I was privy to a conversation the other day where a few people were talking about how the MMO subscription model was completely dead. This conversation happened in World of Warcraft, where all participants were actively paying a subscription.
The people against subscriptions made their stance very clear: Any MMO to release with a subscription is destined to fail, and it will fail because it has a subscription. They offered up no reason why, or how games without a subscription would succeed, or any counter to why WoW could have a subscription and be just fine.
I have a very strong opinion about subscriptions.
Subscriptions are Alive and Well
Our world operates on subscriptions. We pay subscriptions for many things, and most of the time we do so willingly. Sometimes it’s because we are captive and have absolutely no choice, but many times we seek them out.
Here are a few of my subscriptions which I willingly pay in order to gain access to a product or a service:
Adobe Creative Suite
World of Warcraft
That’s just a few. I’m not even including things like cell phone data plans, internet connections, tv plans (or subsequent added channels), marketing tools for my businesses, game servers, website hosting, or my Disneyland Annual Pass.
Why Do We Pay Subscriptions?
This one is simple: We value what we receive.
The opposite is also true. We cancel subscriptions when we do not enjoy them, or when our price sensitivity threshold is breached and what we pay no longer justifies the fun/utility/service we receive. When someone says, “I can’t afford that” they often mean “I don’t want to pay that much.” The people who truly “can’t” afford the subscription are often a very, very small percentage.
MMORPGs and Subscriptions
Subscriptions for MMOs became taboo during the great F2P movement. The marketing weasels spent millions on campaigns to brain wash people into thinking that games should be free, and that F2P MMOs can have the same amount of depth and scope as any subscription game. I’m still waiting I’ve been demanding proof of that now for over 6 years.

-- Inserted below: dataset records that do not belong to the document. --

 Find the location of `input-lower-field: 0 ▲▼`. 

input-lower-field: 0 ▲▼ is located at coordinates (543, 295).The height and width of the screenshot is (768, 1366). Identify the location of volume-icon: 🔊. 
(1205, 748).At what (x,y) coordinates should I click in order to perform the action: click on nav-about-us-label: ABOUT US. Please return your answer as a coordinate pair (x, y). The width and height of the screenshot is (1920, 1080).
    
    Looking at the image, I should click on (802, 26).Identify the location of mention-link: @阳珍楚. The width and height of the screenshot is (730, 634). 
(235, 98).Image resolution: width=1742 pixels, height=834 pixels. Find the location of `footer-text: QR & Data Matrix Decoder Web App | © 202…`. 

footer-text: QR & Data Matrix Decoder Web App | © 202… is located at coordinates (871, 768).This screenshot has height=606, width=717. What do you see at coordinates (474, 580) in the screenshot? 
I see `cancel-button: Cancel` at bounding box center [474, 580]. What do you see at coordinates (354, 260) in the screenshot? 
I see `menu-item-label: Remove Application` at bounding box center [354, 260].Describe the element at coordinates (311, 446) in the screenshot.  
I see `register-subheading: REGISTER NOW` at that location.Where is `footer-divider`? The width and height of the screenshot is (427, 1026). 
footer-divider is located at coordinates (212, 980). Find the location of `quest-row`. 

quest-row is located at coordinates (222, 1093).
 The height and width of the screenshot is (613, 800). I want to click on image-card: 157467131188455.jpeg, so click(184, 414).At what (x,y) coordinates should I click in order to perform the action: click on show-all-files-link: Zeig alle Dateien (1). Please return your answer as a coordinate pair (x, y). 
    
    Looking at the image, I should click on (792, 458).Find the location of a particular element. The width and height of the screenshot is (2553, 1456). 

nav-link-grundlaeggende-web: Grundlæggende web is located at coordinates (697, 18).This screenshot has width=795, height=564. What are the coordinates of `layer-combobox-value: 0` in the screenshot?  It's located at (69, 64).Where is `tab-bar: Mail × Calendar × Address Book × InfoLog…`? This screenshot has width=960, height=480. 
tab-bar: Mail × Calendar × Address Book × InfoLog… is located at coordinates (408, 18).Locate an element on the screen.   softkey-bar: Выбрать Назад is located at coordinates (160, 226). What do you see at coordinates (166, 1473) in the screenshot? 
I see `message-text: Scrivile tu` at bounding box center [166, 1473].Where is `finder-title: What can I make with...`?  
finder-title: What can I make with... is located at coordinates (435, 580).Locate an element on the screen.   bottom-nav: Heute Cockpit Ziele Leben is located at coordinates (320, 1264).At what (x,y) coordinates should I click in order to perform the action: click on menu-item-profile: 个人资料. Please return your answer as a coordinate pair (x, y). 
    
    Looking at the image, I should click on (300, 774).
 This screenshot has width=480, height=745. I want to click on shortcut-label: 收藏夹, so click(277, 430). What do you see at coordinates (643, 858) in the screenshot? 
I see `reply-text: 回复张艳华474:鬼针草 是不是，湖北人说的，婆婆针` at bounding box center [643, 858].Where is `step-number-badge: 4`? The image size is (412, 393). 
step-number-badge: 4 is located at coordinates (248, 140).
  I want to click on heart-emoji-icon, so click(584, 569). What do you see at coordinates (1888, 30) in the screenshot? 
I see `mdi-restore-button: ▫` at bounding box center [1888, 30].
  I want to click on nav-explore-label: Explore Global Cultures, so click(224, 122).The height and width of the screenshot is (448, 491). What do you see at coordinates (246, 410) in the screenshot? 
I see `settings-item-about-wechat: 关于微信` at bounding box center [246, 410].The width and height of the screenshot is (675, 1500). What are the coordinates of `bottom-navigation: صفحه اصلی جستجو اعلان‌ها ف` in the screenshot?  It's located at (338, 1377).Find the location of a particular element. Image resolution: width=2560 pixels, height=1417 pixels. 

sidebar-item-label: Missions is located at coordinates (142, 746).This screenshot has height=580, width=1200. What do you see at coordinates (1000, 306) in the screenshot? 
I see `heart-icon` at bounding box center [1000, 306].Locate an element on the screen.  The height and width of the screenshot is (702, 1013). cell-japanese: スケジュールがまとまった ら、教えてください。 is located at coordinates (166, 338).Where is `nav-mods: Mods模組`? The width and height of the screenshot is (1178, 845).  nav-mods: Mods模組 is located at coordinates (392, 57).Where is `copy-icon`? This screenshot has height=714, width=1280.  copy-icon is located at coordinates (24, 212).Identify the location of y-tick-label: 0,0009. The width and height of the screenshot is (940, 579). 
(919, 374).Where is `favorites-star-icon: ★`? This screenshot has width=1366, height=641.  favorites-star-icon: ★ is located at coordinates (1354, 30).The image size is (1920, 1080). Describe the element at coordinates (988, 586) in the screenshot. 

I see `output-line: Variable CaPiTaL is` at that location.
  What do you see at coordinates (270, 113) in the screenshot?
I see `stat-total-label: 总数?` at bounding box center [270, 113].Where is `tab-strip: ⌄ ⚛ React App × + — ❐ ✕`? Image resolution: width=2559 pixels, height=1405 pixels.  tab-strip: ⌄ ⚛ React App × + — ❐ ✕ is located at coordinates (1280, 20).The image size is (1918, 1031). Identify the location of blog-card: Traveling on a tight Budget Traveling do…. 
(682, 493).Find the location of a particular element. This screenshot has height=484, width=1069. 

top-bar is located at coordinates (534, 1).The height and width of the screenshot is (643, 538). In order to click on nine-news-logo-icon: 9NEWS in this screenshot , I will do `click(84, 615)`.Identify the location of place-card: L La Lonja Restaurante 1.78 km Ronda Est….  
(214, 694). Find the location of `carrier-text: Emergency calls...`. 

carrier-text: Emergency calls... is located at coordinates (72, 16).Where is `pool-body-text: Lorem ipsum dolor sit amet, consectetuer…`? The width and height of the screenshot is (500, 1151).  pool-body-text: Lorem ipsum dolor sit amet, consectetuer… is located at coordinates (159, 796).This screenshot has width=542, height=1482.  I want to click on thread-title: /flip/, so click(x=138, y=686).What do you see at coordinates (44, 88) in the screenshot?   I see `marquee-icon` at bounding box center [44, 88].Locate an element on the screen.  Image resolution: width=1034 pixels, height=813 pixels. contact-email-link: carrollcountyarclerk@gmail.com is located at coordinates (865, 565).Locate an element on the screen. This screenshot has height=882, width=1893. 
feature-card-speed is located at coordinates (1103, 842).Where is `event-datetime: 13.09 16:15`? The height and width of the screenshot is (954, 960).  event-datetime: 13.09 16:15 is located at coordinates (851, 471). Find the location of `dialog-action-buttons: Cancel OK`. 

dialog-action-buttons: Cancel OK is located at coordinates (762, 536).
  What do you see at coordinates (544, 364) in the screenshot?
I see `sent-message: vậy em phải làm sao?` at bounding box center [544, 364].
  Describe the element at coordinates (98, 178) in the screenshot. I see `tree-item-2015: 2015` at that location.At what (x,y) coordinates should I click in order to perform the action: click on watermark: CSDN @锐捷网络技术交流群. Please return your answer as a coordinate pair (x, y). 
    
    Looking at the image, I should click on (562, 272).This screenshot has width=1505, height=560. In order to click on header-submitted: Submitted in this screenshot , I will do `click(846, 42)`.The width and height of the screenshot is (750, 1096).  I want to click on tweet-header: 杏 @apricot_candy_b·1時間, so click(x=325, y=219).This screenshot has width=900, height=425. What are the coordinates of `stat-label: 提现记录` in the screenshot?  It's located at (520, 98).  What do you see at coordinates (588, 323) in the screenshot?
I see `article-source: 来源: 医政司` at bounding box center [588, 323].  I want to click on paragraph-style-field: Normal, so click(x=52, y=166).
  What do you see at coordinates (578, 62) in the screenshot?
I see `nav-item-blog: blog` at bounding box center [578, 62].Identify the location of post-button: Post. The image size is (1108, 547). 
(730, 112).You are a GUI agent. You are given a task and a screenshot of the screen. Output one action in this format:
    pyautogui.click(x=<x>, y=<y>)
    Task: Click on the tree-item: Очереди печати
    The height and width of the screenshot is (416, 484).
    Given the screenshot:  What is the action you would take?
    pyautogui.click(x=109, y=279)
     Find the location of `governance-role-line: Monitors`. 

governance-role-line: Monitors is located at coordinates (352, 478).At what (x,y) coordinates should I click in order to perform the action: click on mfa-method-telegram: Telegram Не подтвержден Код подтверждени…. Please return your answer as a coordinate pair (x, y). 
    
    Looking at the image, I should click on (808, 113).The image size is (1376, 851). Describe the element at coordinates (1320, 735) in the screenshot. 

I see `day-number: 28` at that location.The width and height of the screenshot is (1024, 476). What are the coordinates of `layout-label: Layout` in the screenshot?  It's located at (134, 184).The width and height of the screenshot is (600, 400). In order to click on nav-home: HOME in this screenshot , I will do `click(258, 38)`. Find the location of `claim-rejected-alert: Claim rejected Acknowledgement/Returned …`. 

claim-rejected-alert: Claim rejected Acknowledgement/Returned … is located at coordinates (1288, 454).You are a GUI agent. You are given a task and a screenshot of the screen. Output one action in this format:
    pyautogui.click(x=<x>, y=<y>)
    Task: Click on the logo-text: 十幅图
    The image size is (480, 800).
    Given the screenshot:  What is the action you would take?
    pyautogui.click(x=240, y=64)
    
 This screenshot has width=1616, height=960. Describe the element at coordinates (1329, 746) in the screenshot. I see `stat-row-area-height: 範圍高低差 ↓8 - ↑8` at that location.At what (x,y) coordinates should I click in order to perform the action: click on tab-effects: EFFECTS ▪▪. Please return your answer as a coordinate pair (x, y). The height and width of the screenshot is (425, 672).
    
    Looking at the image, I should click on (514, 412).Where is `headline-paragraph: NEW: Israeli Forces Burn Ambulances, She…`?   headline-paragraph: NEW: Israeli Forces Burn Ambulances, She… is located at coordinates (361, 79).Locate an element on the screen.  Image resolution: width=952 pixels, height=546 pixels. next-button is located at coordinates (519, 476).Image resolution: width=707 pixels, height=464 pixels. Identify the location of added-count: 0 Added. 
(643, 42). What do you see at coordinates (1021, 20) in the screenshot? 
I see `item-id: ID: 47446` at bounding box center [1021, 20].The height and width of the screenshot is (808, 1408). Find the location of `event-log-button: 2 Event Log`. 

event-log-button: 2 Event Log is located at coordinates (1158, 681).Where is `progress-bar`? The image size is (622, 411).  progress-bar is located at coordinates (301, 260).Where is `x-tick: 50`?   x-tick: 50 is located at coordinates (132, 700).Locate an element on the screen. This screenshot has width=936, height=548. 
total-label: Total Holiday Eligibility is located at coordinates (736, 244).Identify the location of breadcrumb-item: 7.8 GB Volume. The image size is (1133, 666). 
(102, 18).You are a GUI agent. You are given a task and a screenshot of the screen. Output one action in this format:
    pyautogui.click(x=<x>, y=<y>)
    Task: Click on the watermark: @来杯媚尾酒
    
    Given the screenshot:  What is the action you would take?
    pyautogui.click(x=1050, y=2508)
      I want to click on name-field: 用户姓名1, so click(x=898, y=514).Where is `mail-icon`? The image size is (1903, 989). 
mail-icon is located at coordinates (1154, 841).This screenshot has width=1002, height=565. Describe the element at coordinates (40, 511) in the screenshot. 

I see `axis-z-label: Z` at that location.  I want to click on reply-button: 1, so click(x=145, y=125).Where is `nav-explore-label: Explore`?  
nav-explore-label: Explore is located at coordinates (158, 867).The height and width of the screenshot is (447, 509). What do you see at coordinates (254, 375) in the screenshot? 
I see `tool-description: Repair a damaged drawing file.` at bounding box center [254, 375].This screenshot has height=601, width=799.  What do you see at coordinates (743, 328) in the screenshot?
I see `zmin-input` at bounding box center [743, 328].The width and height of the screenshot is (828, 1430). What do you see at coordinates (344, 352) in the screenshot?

At the same time, games releasing with subscriptions were absolute garbage. They tried so hard at being themepark clones in order to act as cash grabs to pay investors, and never — ever — had a plan to last longer than a year. They all had built-in exit strategies, and their employees often had new jobs lined up weeks after they launched. No one would or should pay a subscription for crap.
Afraid for their numbers, or under the thumb of ignorant executives, many long-standing subscription MMOs also turned F2P in order to appeal to this new “market” of “MMO gamers” who would be the “future” of the industry.
The F2P movement, combined with garbage games, created this perfect storm of misinformation. With the F2P marketing weasels telling people subscriptions were bad, and subscription games sucking eggs, it wasn’t hard for ignorance to spread like wildfire. Before we knew it, subscriptions were “clearly” to blame for why these games failed.
Now the “future” of the industry and those “MMO gamers” have mostly all moved on and retained their ignorance about the subscription models being bad for games.
I’ll Gladly Pay
I will happily pay subscriptions to multiple MMORPGs. Any MMO with the scope and depth I’m looking for, with great mechanics gameplay, that can keep my attention deserves my money. To simplify, I will pay a subscription for a great game. I absolutely will not pay a subscription for a crappy game or service. That’s not unique to MMOs.
There is no data anywhere in existence that contradicts the idea that people are happy to pay for something of quality that they actually want. So when I hear people preaching that subscriptions can never work — especially while having that conversation in a game they’re paying a subscription for — it’s simply no wonder the industry is where it’s at.
Climbing Out of the Hole
The MMO industry is slowly climbing out of the hole it dug itself into. It’s going to be a long climb. We’re going to see a lot of indie devs taking a stab at things because there aren’t a lot of juggernauts to dominate the headlines. MMO news sites are covering anything they can get their hands on, desperate for a story.
I fear that low budgets will lead many down the path of low quality, and there will be an unfortunate (and inaccurate) association between quality and niche. Indie devs will try to make niche games, and we’ll see another wave of “niche games don’t succeed” when once a gain it’s a case of quality being the issue. Anyway, I digress.
Value will return; Subscriptions will return with it. Groupthink will continue to fail. Indie games will rise and fall as always, and the wheat will naturally separate itself from the chaff. As in all things, it’s simply a matter of time.
Subscriptions are dead. Long live subscriptions!